Spesso ci dimentichiamo che non è un fenomeno locale ma globale, trasversale, fondamentale pilastro dell’economia. Ancor più spesso sottovalutiamo lo sforzo collettivo, imprenditoriale, artigianale, ma soprattutto creativo, che sono la vera trama e ordito di questo tessuto di grandissima qualità.

Per questa fashion week appena conclusa, il nostro “chapeau!” va alla creatività di Moschino. Quando l’immaginario incontra la realtà e nascono collezioni come questa, capaci di sorprendere e divertire, comprendiamo la cifra del talento e dell’abilità nel realizzare dei sogni.

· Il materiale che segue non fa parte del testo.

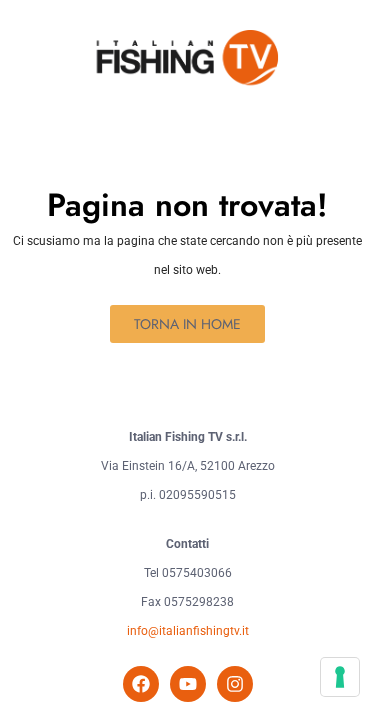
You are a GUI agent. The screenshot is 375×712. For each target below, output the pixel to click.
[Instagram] (235, 684)
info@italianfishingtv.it (188, 631)
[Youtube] (188, 684)
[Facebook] (141, 684)
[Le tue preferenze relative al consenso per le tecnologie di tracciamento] (340, 677)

Scenario: tutto è pronto per la sfilata. Parterre di rito. Una voce fuori campo annuncia che non ci sono più gli abiti da mandare in passerella. Panico. Quale soluzione trovare? Semplice si comunica ai presenti che al posto dei modelli sfileranno i bozzetti . Ed e’ qui che l’effetto sorpresa cede il posto alla maestria. Le stampe dei tessuti, degli accessori, dalle calze alle borse, ai cappelli, ai gioielli, sono state realizzate come se fossero state schizzate in un bozzetto. Pennellate di colore a tratteggiare plissettature, grafismi da pennarello coprono le gambe sinuose delle modelle. Gli orecchini sembrano disegnati direttamente sui lobi. Le borse sembrano uscite a una serie a fumetti, così come le scarpe e i cappelli. La sensazione di far parte di un trompe l’oeil non penalizza la maestria di un prodotto ben definito e magistralmente costruito e il pensiero va immediatamente a omaggiare chi ha pensato, ma soprattutto chi ha realizzato tutto questo. Escono infatti, quasi a chiudere, modelli a foggia di forbice, accessori a forma di ditale, di metro da sarta, trasformando tutto in una meravigliosa kermesse quasi a ricordare da dove tutto è partito. A Jeremy Scott, genio dell’ironia, complimenti!